▶ [Task objective]
Nothing but the entries, copied exactly, should appear in the response.

▶ [Supplied material]

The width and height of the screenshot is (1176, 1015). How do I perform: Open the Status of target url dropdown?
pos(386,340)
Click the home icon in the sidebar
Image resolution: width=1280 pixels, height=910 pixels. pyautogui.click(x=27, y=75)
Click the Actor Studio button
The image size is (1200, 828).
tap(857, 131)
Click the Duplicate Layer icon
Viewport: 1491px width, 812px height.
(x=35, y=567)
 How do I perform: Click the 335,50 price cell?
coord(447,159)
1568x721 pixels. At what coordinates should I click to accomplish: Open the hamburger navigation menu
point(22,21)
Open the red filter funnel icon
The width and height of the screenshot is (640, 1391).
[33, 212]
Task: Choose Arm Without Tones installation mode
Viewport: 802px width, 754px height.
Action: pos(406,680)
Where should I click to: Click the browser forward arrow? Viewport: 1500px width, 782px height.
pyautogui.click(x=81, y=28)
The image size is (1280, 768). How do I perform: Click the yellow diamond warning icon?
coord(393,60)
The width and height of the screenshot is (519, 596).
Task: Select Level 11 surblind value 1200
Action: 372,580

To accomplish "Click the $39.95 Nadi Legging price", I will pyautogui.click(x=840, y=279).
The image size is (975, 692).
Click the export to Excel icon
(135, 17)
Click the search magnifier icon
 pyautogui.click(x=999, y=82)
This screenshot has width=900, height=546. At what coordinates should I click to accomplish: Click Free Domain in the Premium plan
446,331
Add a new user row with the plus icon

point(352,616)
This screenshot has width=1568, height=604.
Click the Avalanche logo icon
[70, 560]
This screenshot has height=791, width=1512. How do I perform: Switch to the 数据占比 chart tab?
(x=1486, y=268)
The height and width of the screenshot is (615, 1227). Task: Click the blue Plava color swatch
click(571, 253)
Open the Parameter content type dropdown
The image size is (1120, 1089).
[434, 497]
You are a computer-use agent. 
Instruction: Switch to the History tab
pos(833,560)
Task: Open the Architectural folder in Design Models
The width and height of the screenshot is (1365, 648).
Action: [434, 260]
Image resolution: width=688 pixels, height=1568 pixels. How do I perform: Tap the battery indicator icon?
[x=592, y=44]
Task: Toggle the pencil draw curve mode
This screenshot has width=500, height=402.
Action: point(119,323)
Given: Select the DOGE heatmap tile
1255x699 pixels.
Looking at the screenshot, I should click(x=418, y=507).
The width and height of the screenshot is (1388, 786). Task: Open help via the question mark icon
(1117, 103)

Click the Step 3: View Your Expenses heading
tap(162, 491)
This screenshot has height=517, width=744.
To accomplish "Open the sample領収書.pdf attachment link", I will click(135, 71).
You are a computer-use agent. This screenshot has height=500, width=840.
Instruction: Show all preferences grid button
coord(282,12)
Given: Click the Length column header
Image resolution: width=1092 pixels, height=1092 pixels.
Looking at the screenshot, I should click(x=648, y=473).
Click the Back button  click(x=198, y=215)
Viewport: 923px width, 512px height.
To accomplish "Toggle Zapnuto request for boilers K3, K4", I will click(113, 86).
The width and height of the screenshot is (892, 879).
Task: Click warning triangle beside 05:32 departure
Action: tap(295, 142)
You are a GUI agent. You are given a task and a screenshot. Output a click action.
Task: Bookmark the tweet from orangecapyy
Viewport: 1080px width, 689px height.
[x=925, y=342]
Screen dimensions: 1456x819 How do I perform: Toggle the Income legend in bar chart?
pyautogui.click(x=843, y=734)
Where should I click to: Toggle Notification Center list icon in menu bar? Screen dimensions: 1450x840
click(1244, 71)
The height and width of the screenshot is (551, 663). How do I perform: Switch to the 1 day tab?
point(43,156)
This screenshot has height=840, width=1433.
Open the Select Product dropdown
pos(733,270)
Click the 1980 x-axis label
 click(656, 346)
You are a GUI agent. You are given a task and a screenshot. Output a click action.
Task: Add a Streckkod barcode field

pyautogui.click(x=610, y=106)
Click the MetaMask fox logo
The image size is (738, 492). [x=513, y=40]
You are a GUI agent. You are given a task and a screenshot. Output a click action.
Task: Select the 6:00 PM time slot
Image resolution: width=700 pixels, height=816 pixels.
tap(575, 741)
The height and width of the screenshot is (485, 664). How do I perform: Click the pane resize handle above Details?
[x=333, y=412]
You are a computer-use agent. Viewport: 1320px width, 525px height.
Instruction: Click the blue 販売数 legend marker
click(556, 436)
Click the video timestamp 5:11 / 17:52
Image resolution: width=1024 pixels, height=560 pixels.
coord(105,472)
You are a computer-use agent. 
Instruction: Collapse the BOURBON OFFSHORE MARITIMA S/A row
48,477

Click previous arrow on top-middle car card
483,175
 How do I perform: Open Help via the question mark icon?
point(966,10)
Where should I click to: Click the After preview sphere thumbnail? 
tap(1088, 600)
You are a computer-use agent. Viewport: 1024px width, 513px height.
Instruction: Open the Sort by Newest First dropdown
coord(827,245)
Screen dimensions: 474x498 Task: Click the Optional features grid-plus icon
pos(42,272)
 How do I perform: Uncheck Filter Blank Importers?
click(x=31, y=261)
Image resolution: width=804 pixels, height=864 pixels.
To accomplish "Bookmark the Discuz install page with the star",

▶ [Task response]
The width and height of the screenshot is (1176, 1015). How do I perform: Open the Status of target url dropdown?
pos(386,340)
Click the home icon in the sidebar
Image resolution: width=1280 pixels, height=910 pixels. pyautogui.click(x=27, y=75)
Click the Actor Studio button
The image size is (1200, 828).
tap(857, 131)
Click the Duplicate Layer icon
Viewport: 1491px width, 812px height.
(x=35, y=567)
 How do I perform: Click the 335,50 price cell?
coord(447,159)
1568x721 pixels. At what coordinates should I click to accomplish: Open the hamburger navigation menu
point(22,21)
Open the red filter funnel icon
The width and height of the screenshot is (640, 1391).
[33, 212]
Task: Choose Arm Without Tones installation mode
Viewport: 802px width, 754px height.
Action: pos(406,680)
Where should I click to: Click the browser forward arrow? Viewport: 1500px width, 782px height.
pyautogui.click(x=81, y=28)
The image size is (1280, 768). How do I perform: Click the yellow diamond warning icon?
coord(393,60)
The width and height of the screenshot is (519, 596).
Task: Select Level 11 surblind value 1200
Action: 372,580

To accomplish "Click the $39.95 Nadi Legging price", I will pyautogui.click(x=840, y=279).
The image size is (975, 692).
Click the export to Excel icon
(135, 17)
Click the search magnifier icon
 pyautogui.click(x=999, y=82)
This screenshot has width=900, height=546. At what coordinates should I click to accomplish: Click Free Domain in the Premium plan
446,331
Add a new user row with the plus icon

point(352,616)
This screenshot has width=1568, height=604.
Click the Avalanche logo icon
[70, 560]
This screenshot has height=791, width=1512. How do I perform: Switch to the 数据占比 chart tab?
(x=1486, y=268)
The height and width of the screenshot is (615, 1227). Task: Click the blue Plava color swatch
click(571, 253)
Open the Parameter content type dropdown
The image size is (1120, 1089).
[434, 497]
You are a computer-use agent. 
Instruction: Switch to the History tab
pos(833,560)
Task: Open the Architectural folder in Design Models
The width and height of the screenshot is (1365, 648).
Action: [434, 260]
Image resolution: width=688 pixels, height=1568 pixels. How do I perform: Tap the battery indicator icon?
[x=592, y=44]
Task: Toggle the pencil draw curve mode
This screenshot has width=500, height=402.
Action: point(119,323)
Given: Select the DOGE heatmap tile
1255x699 pixels.
Looking at the screenshot, I should click(x=418, y=507).
The width and height of the screenshot is (1388, 786). Task: Open help via the question mark icon
(1117, 103)

Click the Step 3: View Your Expenses heading
tap(162, 491)
This screenshot has height=517, width=744.
To accomplish "Open the sample領収書.pdf attachment link", I will click(135, 71).
You are a computer-use agent. This screenshot has height=500, width=840.
Instruction: Show all preferences grid button
coord(282,12)
Given: Click the Length column header
Image resolution: width=1092 pixels, height=1092 pixels.
Looking at the screenshot, I should click(x=648, y=473).
Click the Back button  click(x=198, y=215)
Viewport: 923px width, 512px height.
To accomplish "Toggle Zapnuto request for boilers K3, K4", I will click(113, 86).
The width and height of the screenshot is (892, 879).
Task: Click warning triangle beside 05:32 departure
Action: tap(295, 142)
You are a GUI agent. You are given a task and a screenshot. Output a click action.
Task: Bookmark the tweet from orangecapyy
Viewport: 1080px width, 689px height.
[x=925, y=342]
Screen dimensions: 1456x819 How do I perform: Toggle the Income legend in bar chart?
pyautogui.click(x=843, y=734)
Where should I click to: Toggle Notification Center list icon in menu bar? Screen dimensions: 1450x840
click(1244, 71)
The height and width of the screenshot is (551, 663). How do I perform: Switch to the 1 day tab?
point(43,156)
This screenshot has height=840, width=1433.
Open the Select Product dropdown
pos(733,270)
Click the 1980 x-axis label
 click(656, 346)
You are a GUI agent. You are given a task and a screenshot. Output a click action.
Task: Add a Streckkod barcode field

pyautogui.click(x=610, y=106)
Click the MetaMask fox logo
The image size is (738, 492). [x=513, y=40]
You are a GUI agent. You are given a task and a screenshot. Output a click action.
Task: Select the 6:00 PM time slot
Image resolution: width=700 pixels, height=816 pixels.
tap(575, 741)
The height and width of the screenshot is (485, 664). How do I perform: Click the pane resize handle above Details?
[x=333, y=412]
You are a computer-use agent. Viewport: 1320px width, 525px height.
Instruction: Click the blue 販売数 legend marker
click(556, 436)
Click the video timestamp 5:11 / 17:52
Image resolution: width=1024 pixels, height=560 pixels.
coord(105,472)
You are a computer-use agent. 
Instruction: Collapse the BOURBON OFFSHORE MARITIMA S/A row
48,477

Click previous arrow on top-middle car card
483,175
 How do I perform: Open Help via the question mark icon?
point(966,10)
Where should I click to: Click the After preview sphere thumbnail? 
tap(1088, 600)
You are a computer-use agent. Viewport: 1024px width, 513px height.
Instruction: Open the Sort by Newest First dropdown
coord(827,245)
Screen dimensions: 474x498 Task: Click the Optional features grid-plus icon
pos(42,272)
 How do I perform: Uncheck Filter Blank Importers?
click(x=31, y=261)
Image resolution: width=804 pixels, height=864 pixels.
To accomplish "Bookmark the Discuz install page with the star",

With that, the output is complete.